Cameroon shows that Britain must learn to stand up to its friends on the world stage
Aesop’s Fables teach us that a man is known by the company he keeps.
The foreign secretary has been on a charm offensive in recent weeks, waxing lyrical about Britain’s future place in the world, our long-standing alliance with France, our unparalleled network of friendships, and our commitment to democracy.
Jeremy Hunt has spoken of Britain becoming the “invisible chain” between democracies, and of the importance of strengthening multinational institutions to be able to better work together when we face a real and present threat.
Something is missing from his discourse. For, as J K Rowling so eloquently wrote, although it takes a great deal of bravery to stand up to our enemies, it takes just as much to stand up to our friends.
Critical friendship is a crucial element of global diplomacy, so perhaps the foreign secretary feels that it goes without saying. But unfortunately, an awful lot of our friends do not share our values, and some hold only a very tenuous link to democracy.
Last week, an octogenarian President in a far off land was sworn in for his seventh term. His re-election campaign was marred by allegations of vote-rigging and intimidation.
It’s a deeply divided nation, where the fates of kidnapped school children are politicised by both sides in a separatist quarrel and linguistic divisions determine socio-economic futures, where armed civilian militias dominate the political landscape of a potentially secessionist region and regularly clash with the state military.
This is a conflict that is rarely, if ever, addressed by the UN, despite not one but two former colonisers sitting on the Council as permanent members.
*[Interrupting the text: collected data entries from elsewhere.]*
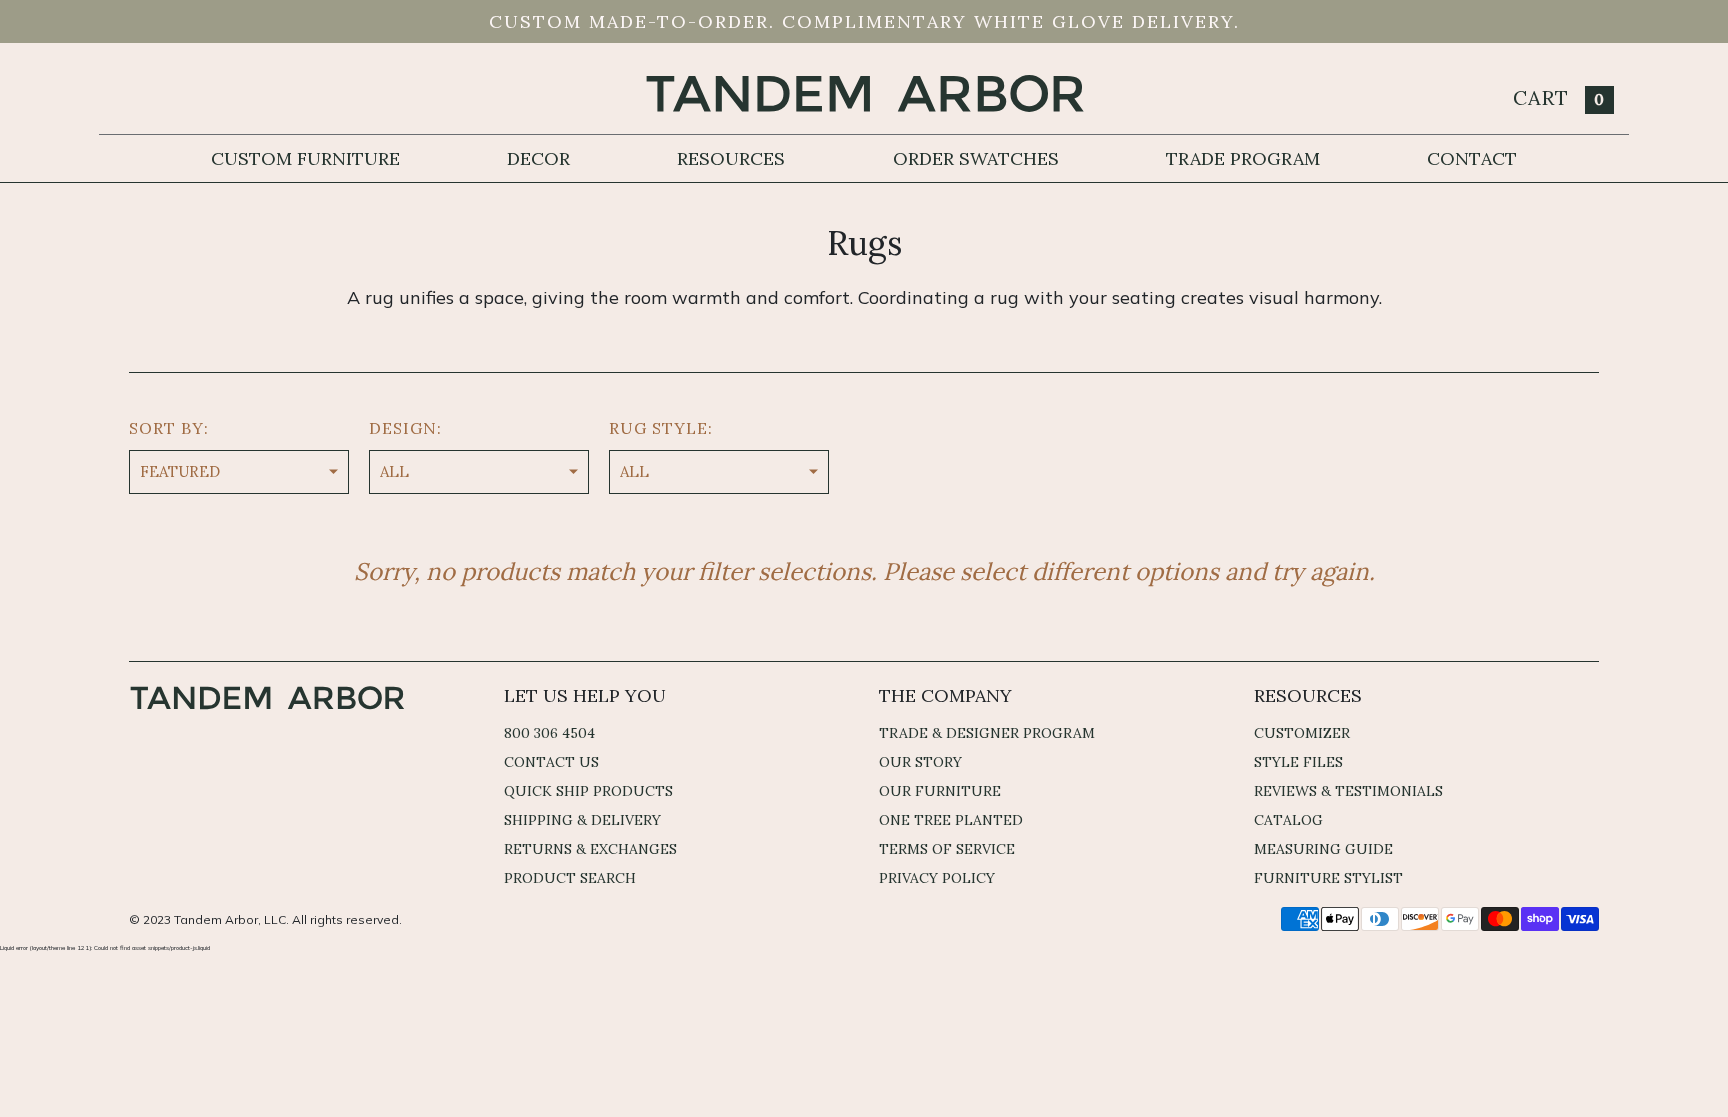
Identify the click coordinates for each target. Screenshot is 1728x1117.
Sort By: (169, 428)
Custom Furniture (305, 158)
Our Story (920, 762)
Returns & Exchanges (590, 849)
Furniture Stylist (1328, 878)
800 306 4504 (549, 733)
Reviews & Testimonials (1348, 791)
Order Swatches (976, 158)
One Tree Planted (951, 820)
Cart (1559, 97)
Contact (1472, 158)
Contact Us (551, 762)
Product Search (570, 878)
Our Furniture (940, 791)
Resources (731, 158)
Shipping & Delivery (582, 820)
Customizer (1302, 733)
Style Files (1298, 762)
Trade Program (1243, 158)
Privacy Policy (937, 878)
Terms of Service (947, 849)
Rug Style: (661, 428)
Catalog (1288, 820)
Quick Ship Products (588, 791)
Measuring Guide (1323, 849)
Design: (405, 428)
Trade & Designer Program (987, 733)
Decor (538, 158)
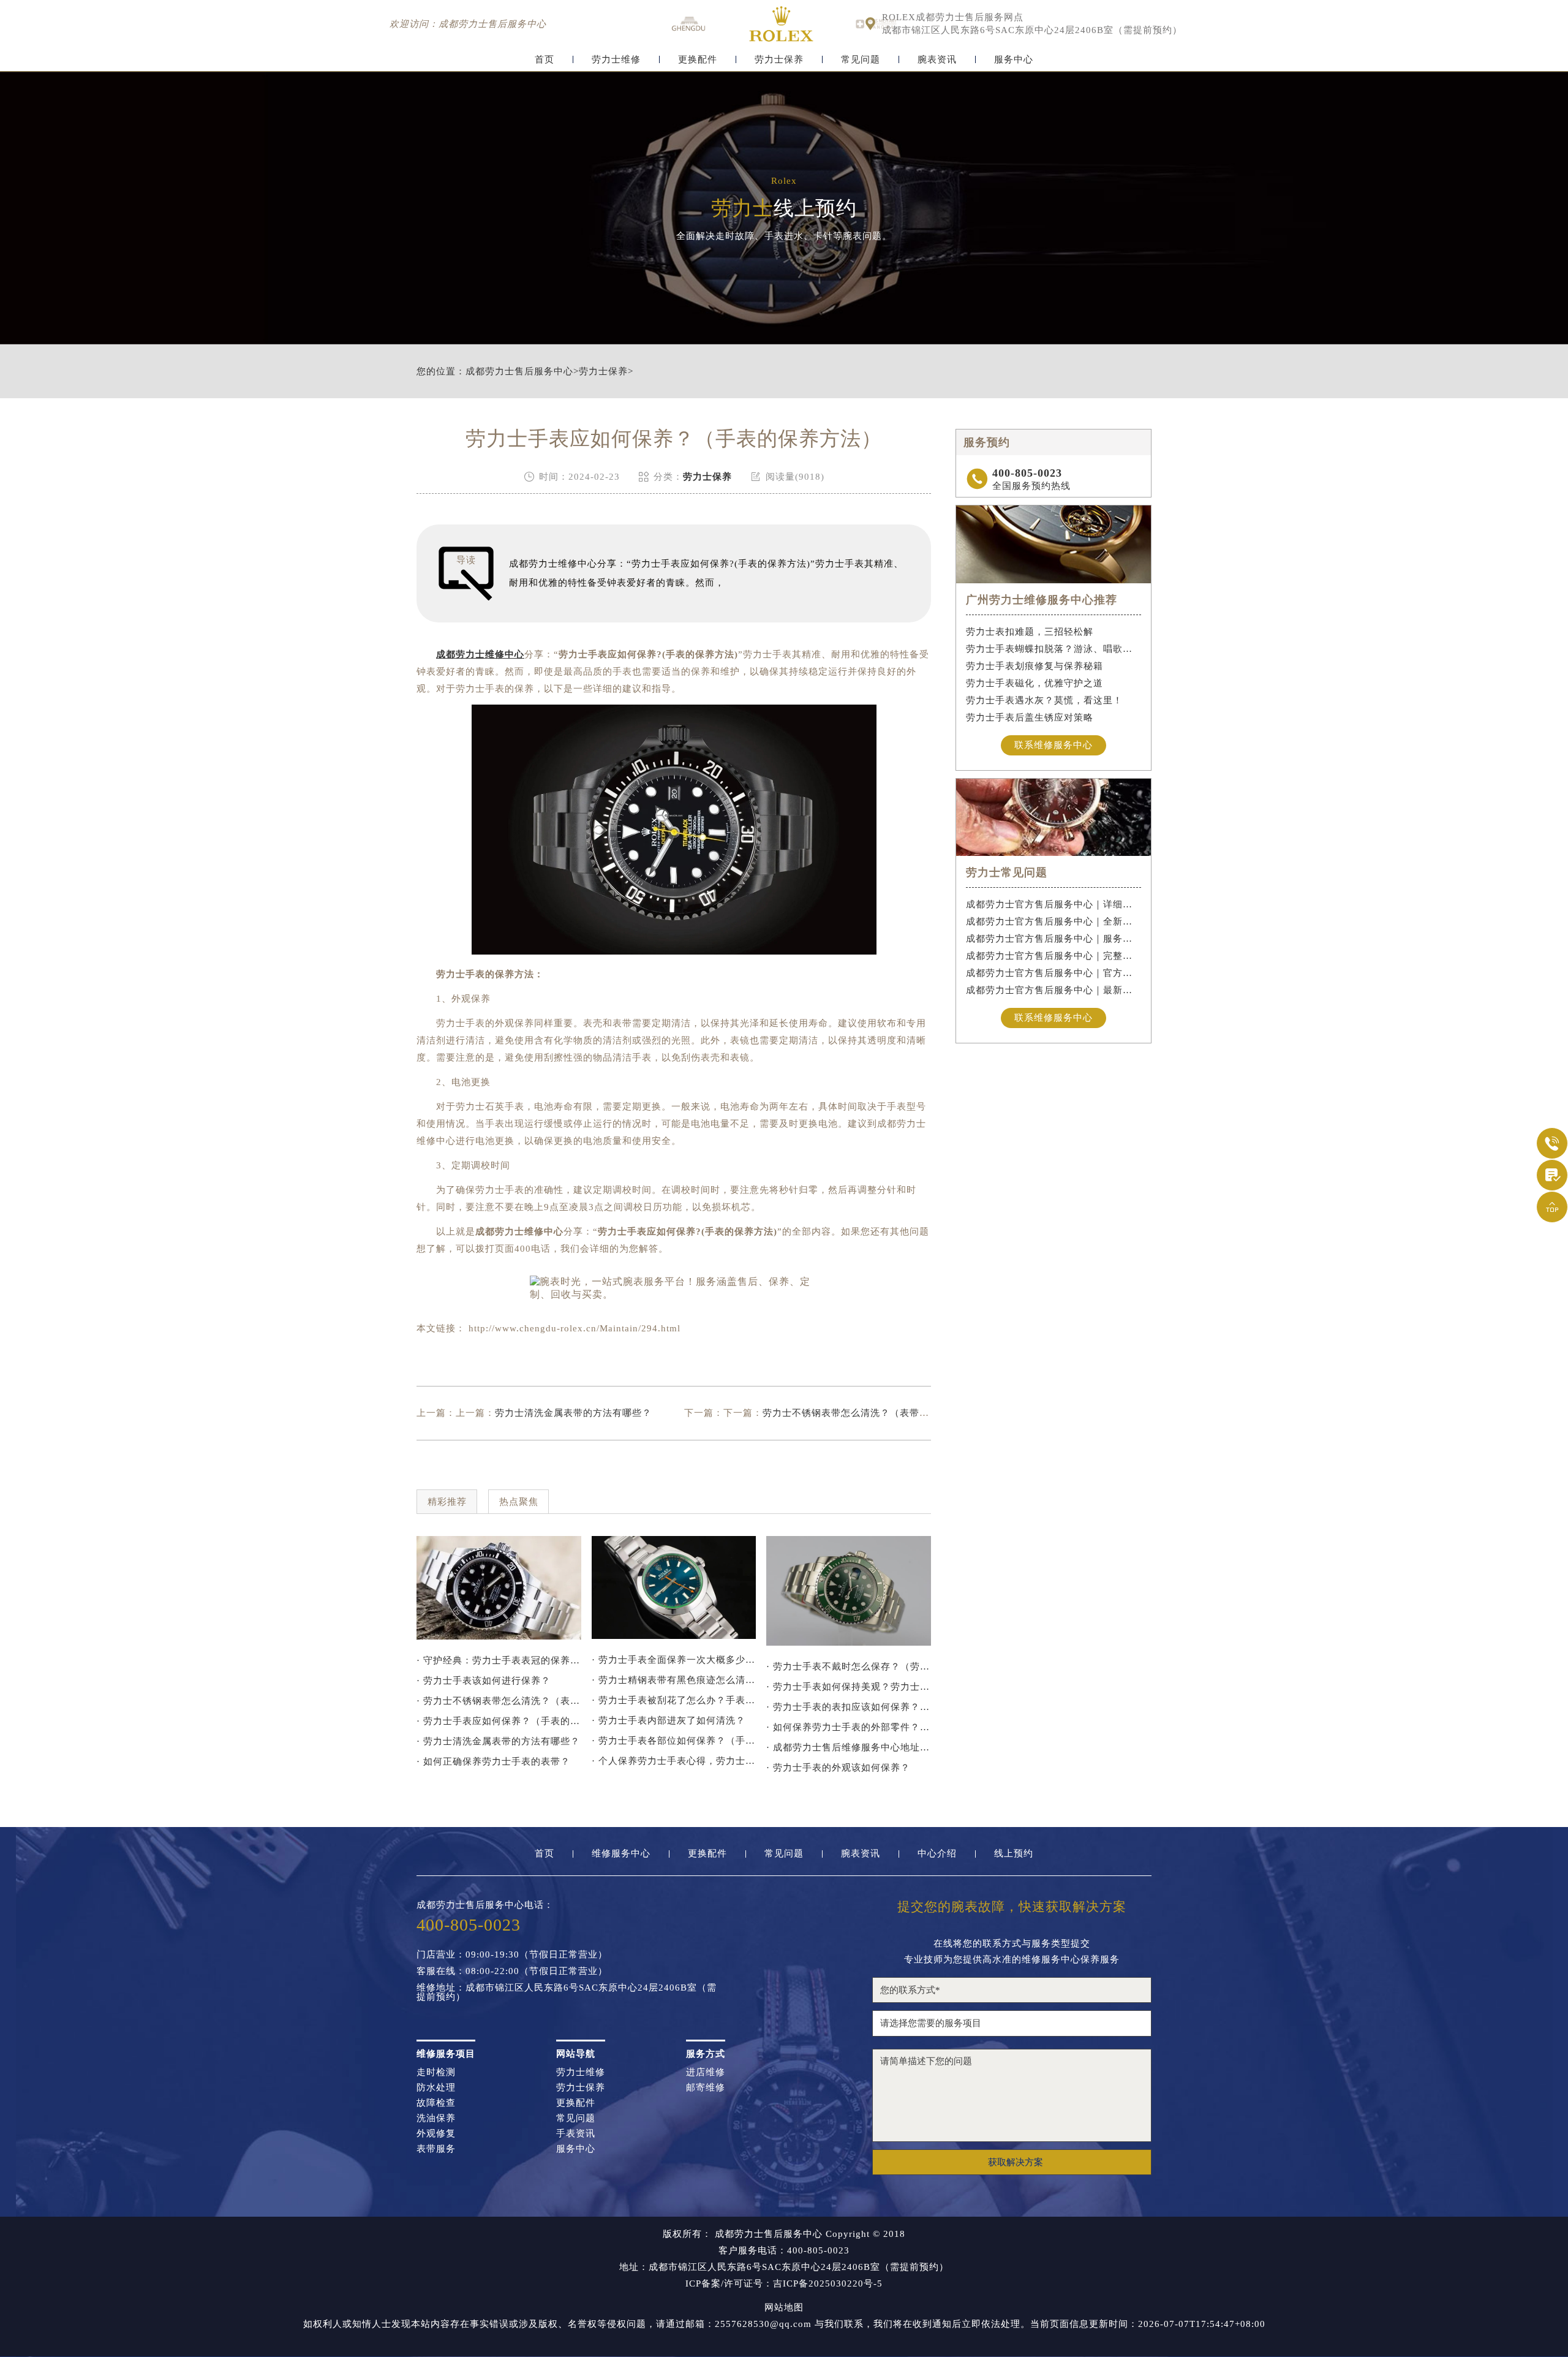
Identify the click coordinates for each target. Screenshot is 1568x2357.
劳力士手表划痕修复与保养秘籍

There are no EU sanctions – indeed, it is estimated that over 30 per cent of this nation’s exports go to EU countries.
While the death toll of his own citizens may be difficult to establish, this President leads a country where, within the last fortnight, an American missionary was shot and killed, and a renowned journalist has been arrested for treason for daring to report anything other than the state-sanctioned rationale for the killing.
Surely such a nation cannot be part of our network of friendships? Our allies would cast shame on us for giving tacit approval to such a regime through our inaction.
But this nation is Cameroon, a member of the Commonwealth and a country comprising former colonies of both France and Britain.
UK-based representatives of the Anglophone minority community of Cameroon regularly protest outside the Commonwealth Secretariat. They request that their country be expelled from the grouping for the systematic persecution they face from the Francophone majority, who control most of the levers of the state and are given significant support by the French government, our dear friends and allies across the Channel.
You might hope that Jeremy Hunt’s “invisible chain” between democracies, or our strong network of friendships and alliances, would have brought international attention and condemnation on Cameroon’s leadership.
It would appear not.
The Commonwealth is inaction personified, and representatives of the Cameroonian government are welcome still at Commonwealth events. Our French allies do nothing.
And the UK’s Africa minister’s statement on the recent elections offered no concerns at the democratic deficits of the country, instead merely requesting that the President work for a peaceable end to the separatist quarrel.
The bulk of Hunt’s vision of Britain’s place in the world hits the right tone. But without a strong, public commitment to stand up to our friends and our nearest allies, who sometimes act in complete conflict to our national values, our good works in other areas will always be overshadowed.
We will be let down by the company we keep, by which we should be proud to be judged and not found wanting.